Removal of zinc from contaminated groundwater by zero-valent iron permeable reactive barrier

The possibility of using zero-valent iron (ZVI) as permeable reactive barrier (PRB) to remove zinc from a contaminated groundwater was investigated. Batch equilibrium tests were carried out. The effects of many parameters such as contact time between adsorbate and adsorbent (0-240 min), initial pH of the solution (4-8), sorbent dosage (1-12 g/100 ml), initial metal concentration (50-250 mg/l), and agitation speed (0-250 rpm) were studied. The best values of these parameters that achieve the maximum removal efficiency of Zn+2 (=91%) were 3 h, 5, 10 g/100 ml, 50 mg/l, and 200 rpm, respectively. Langmuir isotherm model gives better fit for the sorption data of Zn+2 ion by ZVI than Freundlich model under the studied conditions.

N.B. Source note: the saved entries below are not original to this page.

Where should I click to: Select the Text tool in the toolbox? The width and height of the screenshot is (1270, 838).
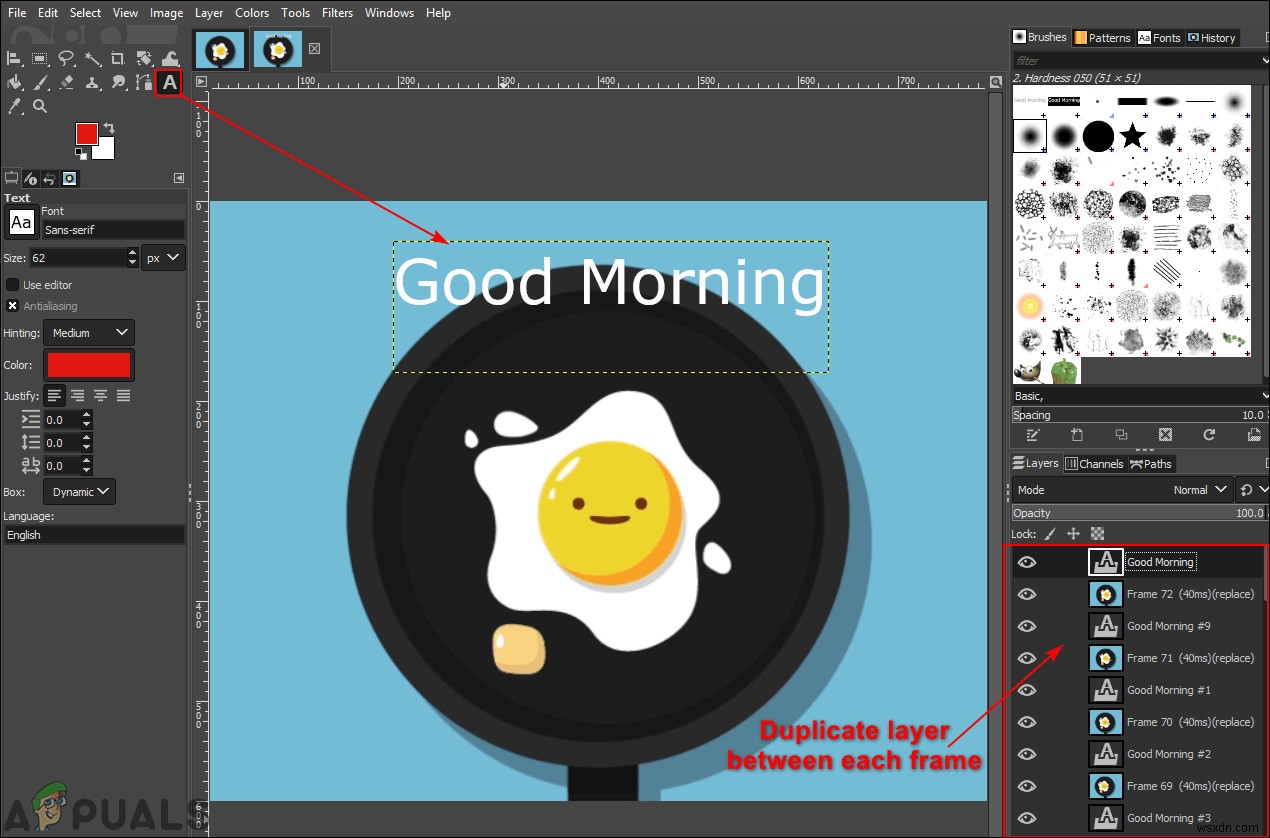[168, 83]
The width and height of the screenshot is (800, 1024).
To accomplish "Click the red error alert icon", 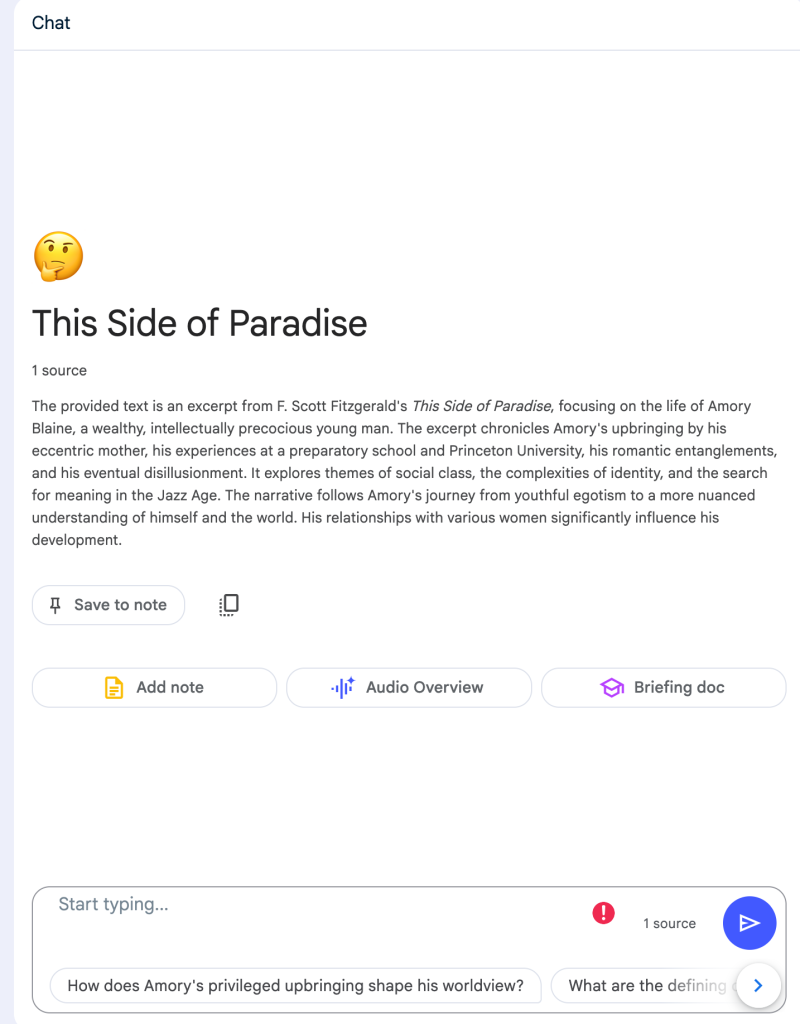I will 604,912.
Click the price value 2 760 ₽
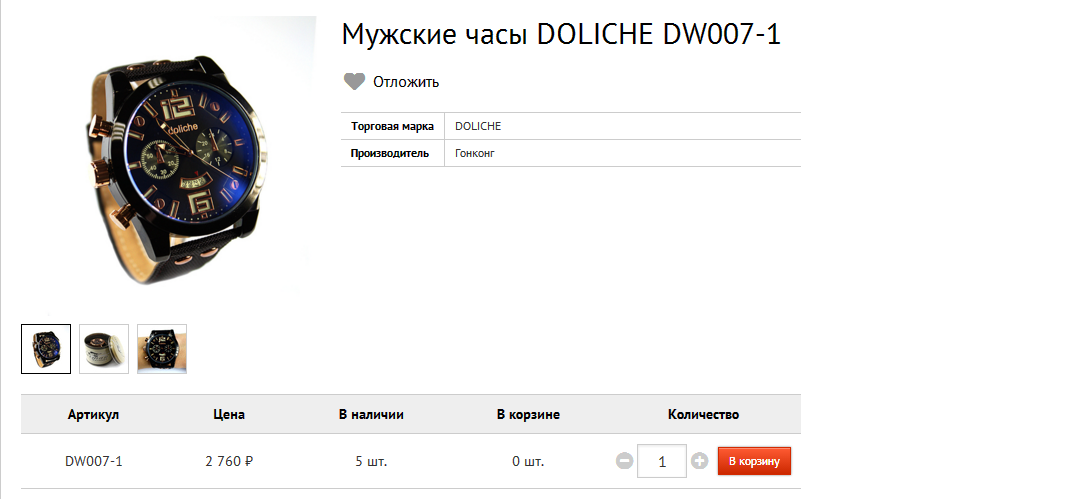The width and height of the screenshot is (1065, 499). tap(229, 461)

Finite difference method and COMSOL Multiphysics 3.5a software, which is based on finite element method, were used to simulate the one-dimensional equilibrium transport of zinc through sandy aquifer with and without presence of PRB. The predicted and experimental results proved that the PRB plays a potential role in the restriction of the contaminant plume migration. A reasonable agreement between these results was recognized with root mean squared error not exceeded the 0.1487.